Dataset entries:
+===+

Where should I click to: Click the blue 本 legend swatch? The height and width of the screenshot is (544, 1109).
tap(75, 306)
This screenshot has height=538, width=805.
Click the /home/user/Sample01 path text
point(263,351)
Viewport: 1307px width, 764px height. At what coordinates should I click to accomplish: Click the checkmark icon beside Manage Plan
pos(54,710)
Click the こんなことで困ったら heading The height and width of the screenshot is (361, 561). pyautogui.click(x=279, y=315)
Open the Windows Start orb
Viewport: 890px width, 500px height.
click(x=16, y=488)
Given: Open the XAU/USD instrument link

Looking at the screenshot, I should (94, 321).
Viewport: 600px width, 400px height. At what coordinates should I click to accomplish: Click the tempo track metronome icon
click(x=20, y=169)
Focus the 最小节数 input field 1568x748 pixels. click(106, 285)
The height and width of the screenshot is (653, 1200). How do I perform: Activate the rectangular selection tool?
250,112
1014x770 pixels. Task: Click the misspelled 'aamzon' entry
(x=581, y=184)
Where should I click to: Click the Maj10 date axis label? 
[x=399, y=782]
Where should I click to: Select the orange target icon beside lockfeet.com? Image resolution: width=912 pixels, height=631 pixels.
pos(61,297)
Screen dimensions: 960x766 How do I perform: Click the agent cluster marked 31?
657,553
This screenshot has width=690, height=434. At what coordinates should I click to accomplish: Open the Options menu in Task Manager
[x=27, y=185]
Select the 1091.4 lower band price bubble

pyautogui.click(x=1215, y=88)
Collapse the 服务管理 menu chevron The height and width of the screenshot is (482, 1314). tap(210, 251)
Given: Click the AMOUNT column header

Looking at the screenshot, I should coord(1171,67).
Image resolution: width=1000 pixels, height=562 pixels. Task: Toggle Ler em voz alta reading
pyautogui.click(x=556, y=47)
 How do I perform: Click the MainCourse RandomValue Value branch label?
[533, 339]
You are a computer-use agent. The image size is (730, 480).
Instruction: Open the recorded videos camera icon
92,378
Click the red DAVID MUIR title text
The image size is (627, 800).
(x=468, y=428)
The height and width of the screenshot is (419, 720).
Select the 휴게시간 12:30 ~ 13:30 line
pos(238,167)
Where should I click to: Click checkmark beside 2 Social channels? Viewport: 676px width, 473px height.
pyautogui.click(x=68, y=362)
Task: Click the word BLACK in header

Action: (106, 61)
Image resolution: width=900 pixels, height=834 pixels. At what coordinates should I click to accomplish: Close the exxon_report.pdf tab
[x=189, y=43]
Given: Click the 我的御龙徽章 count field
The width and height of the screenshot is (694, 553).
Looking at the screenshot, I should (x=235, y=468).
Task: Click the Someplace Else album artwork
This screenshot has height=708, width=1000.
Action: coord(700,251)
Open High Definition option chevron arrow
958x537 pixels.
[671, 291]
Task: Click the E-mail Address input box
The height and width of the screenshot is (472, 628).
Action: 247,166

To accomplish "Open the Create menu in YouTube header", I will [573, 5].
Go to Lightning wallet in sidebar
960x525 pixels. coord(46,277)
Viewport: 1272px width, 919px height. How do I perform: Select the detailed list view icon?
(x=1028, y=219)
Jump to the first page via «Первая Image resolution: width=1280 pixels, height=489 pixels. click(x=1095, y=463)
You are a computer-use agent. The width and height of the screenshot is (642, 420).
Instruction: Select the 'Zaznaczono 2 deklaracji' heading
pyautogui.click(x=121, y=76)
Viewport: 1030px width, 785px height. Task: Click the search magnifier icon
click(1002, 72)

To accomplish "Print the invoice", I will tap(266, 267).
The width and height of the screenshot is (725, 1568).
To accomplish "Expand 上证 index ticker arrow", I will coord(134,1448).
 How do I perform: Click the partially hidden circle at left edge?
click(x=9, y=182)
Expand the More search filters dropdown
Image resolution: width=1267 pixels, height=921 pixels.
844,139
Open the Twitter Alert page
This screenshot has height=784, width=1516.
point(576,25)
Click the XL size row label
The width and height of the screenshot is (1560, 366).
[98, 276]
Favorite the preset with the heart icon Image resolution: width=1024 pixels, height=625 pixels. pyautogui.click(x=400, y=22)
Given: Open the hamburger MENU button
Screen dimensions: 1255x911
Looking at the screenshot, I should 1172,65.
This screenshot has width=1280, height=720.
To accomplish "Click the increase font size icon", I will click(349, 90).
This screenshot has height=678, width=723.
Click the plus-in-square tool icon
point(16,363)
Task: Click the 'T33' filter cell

+===+

> _Exercise aim_
Nothing should appear in the answer except the lines above from the line with "Image resolution: width=1000" through the line with "Click the red DAVID MUIR title text", both included, written out exactly.

> _Answer to this problem_
Image resolution: width=1000 pixels, height=562 pixels. Task: Toggle Ler em voz alta reading
pyautogui.click(x=556, y=47)
 How do I perform: Click the MainCourse RandomValue Value branch label?
[533, 339]
You are a computer-use agent. The image size is (730, 480).
Instruction: Open the recorded videos camera icon
92,378
Click the red DAVID MUIR title text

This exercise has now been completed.